If that is true, it was not mentioned in the article. The relevant section:

On her speed dial, she has phone numbers for both the mall cops and the Metro cops. The musicians seldom last long.

What about Joshua Bell?

He was too loud, too, Souza says. Then she looks down at her rag, sniffs. She hates to say anything positive about these damned musicians, but: "He was pretty good, that guy. It was the first time I didn't call the police."

Comment author: Swimmer963 25 April 2011 09:08:02PM 2 points [-]

Again, to someone with no training, what is the difference between a moderately and an extremely challenging piece? I'm not sure if I can tell, beyond a certain level; all I can say about pieces is "I could sight-read that", "I could sing that with a lot of work and practice", or "there's no way I can sing that at this level of training". I'm sure that the repertoire of pieces in the third category is huge, and they're not all the same difficulty level, but I'm not sure I could tell the difference if I heard them sung.

Also, a piece that's extremely challenging isn't necessarily catchy. People tend to react emotionally to songs they know, not obscure-but-difficult violin solo pieces.

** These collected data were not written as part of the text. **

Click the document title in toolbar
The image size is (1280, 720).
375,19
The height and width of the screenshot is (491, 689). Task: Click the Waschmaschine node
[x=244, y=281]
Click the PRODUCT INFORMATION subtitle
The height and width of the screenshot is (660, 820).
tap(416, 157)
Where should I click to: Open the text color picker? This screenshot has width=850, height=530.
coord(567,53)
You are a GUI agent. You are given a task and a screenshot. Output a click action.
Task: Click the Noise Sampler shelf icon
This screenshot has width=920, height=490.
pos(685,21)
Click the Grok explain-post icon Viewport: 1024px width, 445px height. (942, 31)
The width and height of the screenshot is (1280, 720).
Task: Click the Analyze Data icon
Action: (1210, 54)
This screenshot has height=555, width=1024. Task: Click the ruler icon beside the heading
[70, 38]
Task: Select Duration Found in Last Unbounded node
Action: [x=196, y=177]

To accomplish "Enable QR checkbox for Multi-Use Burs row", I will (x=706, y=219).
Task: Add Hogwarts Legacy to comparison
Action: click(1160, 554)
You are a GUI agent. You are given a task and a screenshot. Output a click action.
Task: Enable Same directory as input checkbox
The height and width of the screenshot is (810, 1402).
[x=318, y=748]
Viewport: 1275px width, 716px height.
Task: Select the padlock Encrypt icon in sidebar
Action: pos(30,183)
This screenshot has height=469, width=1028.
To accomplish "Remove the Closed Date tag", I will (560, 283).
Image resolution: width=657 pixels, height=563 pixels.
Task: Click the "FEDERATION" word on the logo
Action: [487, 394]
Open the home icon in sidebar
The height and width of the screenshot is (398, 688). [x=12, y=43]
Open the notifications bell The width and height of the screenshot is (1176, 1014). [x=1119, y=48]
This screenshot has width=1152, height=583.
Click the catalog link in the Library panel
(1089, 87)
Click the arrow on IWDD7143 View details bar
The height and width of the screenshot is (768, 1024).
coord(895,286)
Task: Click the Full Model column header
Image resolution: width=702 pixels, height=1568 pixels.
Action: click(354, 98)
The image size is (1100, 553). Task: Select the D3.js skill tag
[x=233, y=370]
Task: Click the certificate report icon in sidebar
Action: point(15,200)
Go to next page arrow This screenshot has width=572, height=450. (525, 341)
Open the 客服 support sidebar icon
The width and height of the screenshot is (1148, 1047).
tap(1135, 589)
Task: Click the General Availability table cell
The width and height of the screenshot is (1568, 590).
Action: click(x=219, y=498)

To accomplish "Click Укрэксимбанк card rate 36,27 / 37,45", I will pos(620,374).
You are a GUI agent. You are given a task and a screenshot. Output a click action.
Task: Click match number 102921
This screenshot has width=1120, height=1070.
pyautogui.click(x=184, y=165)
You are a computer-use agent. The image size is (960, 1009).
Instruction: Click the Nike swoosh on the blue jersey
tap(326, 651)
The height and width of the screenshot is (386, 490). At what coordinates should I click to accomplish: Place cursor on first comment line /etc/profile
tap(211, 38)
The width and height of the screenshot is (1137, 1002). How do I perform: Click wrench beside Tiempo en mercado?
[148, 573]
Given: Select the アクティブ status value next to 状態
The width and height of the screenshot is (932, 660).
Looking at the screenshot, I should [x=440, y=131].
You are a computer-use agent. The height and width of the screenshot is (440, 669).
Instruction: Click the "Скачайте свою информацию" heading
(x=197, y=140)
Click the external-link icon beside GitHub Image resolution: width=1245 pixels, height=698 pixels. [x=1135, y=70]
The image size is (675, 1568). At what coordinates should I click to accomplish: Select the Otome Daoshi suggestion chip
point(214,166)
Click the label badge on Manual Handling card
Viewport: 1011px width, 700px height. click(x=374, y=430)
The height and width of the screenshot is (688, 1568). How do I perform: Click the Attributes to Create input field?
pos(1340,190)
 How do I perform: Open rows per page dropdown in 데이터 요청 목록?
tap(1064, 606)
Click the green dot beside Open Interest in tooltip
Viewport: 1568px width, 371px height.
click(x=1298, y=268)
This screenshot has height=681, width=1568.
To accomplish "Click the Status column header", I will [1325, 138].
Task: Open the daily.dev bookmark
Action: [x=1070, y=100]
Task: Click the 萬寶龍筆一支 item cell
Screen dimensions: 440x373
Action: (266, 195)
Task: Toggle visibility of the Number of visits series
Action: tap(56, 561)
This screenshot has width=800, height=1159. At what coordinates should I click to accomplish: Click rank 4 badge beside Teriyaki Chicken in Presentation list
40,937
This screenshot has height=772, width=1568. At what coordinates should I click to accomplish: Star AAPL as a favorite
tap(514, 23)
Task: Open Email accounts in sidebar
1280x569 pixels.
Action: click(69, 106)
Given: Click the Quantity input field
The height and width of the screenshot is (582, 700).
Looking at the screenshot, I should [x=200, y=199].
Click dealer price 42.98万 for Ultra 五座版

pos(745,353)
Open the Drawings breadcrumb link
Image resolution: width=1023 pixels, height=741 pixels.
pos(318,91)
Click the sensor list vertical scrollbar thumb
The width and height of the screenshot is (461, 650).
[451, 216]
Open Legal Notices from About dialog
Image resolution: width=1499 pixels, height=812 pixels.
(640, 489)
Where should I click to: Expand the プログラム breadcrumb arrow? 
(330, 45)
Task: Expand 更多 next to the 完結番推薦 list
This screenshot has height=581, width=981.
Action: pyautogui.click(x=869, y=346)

Comment author: SilasBarta 25 April 2011 09:31:02PM 0 points [-]

Again, to someone with no training, what is the difference between a moderately and an extremely challenging piece? I'm not sure if I can tell,

Sure you can: Did a rich person pay $1,000/minute for a famous violinist to perform it for them? Then it's hard.

The problem is that this classifier didn't come from nature, but is just a local cultural construction.